At times I thought of taking her to a doctor but soon realised that she was just doing it to piss me off. When I started ignoring her actions and not reacting her attempts stopped and I thought she had finally given up until a two weeks ago when suddenly at midnight my whatsapp was bombarded by numerous photos and biodatas of different girls.

I still bore with it. Unfortunately my father remained oblivious to my pleas and the torture showered over me. I lost my patience when I was with a few important business associates having a discussion after a meeting and my mom sent to a lot of pictures and my phone buzzed continuously for next 3 minutes. It was embarrassing.

So here I am moving in with my best friend in Delhi away from Mumbai . I planned to visit the library of SRCC as I was an alumnus here. It was Friday and as usual I heard gasps and got stares as I walked into the campus. There weren't many people but the girls took in my entry as a blow in their head. Not my fault that I was so gorgeous. I was more into my business and avoided girls at any cost.

I could see a girl unzipping her top just invite me but I wasn't in the mood. Can there be no decent girl around? I was in the library and the moment I had found the book I was looking for my mom called me. I ignored her but she called once again and I know she won't stop until I hear her out.

Picking her call up she started with the ' I need someone in my life to love me' lecture. I was fuming. Even if I was miles away for her she seemed to not stop at anything.

"Rishi don't tell me you are gay....Cause if that is we are fine darling......" I mom rambled and I couldn't believe my ears. How could she thing of something like thar?

"No Mom..... I am not.....gay!" I said and for a second she went silent. To say I was frustrated would be an understatement.

"Then you will have to go see a girl."

What! Can my life get anymore annoying?

"I don't want to go and see a girl....." I say exasperatingly

"Rishi....." I once again began and I spoke next cutting her off,

"I ..... Am in love mom!"

For a moment she remained silent and I thought I made a mistake lying to her, but suddenly she called my name with happiness evident in her voice. I thought I was out of the trouble but then she urged me to make her meet my 'girlfriend'. When I was about to disagree she yelled at me and made me promise her that I would make her meet them.

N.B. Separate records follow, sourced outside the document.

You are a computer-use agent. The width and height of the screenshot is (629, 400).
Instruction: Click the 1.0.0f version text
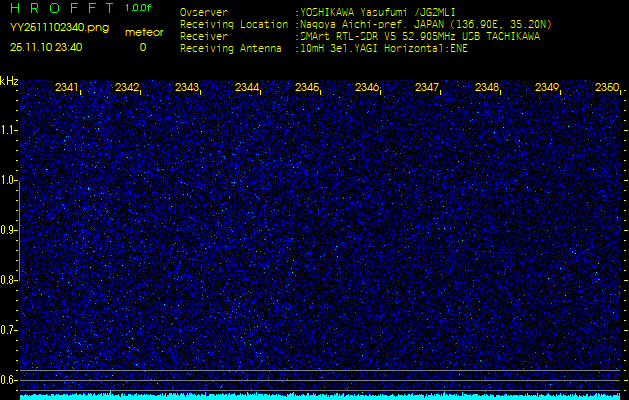[139, 8]
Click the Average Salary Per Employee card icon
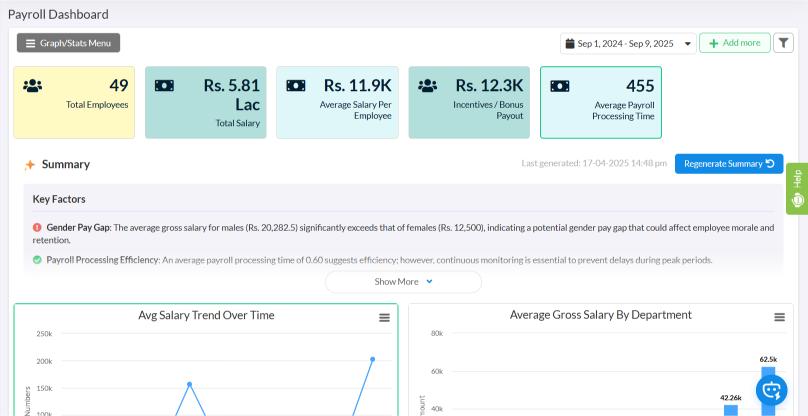This screenshot has width=808, height=416. click(x=296, y=86)
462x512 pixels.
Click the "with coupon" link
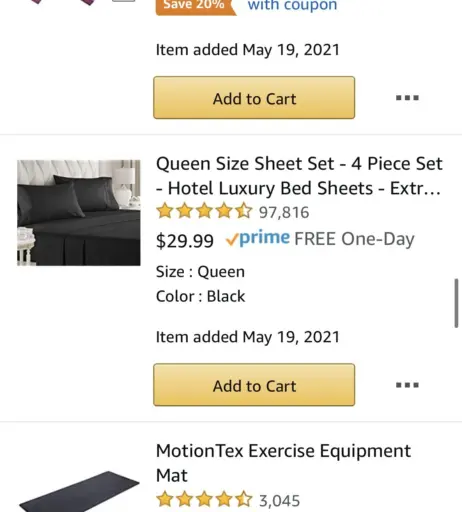click(292, 5)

Cutting the call I felt as if I had set up a trap for myself. What have I got myself into? I scrolled though my contacts and was about to call my best friend to ask about the shifting and sought things out when I saw the shadow of a figure behind the shelf to my right.

Turning to the direction I met with a pair of black eyes which widen in a second. I saw the eyes vanish and with long strides I held the walking away wrist. With a jerk I pulled and a girl's body came twirling around to me. Immediately her back was pressed to my chest and I saw her black hair. She wasn't that short. 

Impressively she reached up to my chin. Her hair smelt heavenly and instantly I pulled her face to face mine. I was angry because she was eavesdropping and I don't want people to know anything about my personal life. I met with the black eyes I had seen behind the shelf.

She seemed nervous at first. She looked at me as if trying to figure out something. I already have a huge problem now and now this girl is testing my patience even more.

Her lips were parted but no words came out of it. Her lips were pink and seemed soft. I see a tint of red on her cheeks and suppress the urge to touch her skin which seemed super soft. She narrowed her eyes when I got to the reality as well. Fuck! Man what's wrong with me?

"Enjoyed ,eavesdropping!" I blurt out.

Clearly she was trying to formulate an answer and somehow I was enjoying her struggle. Unfortunately the librarian called out got my attention. In an instant the girl ran to the exit. I tried running after her but the librarian called me back to sign the register to issue the book. Next time!

Issuing the book on accountancy I wanted I walked over to the parking. Back in the car I ignited my engine and drove off to my new home in Delhi. First I have to get a solution for my problem of 'girlfriend' and then next is the black haired and eyes girl.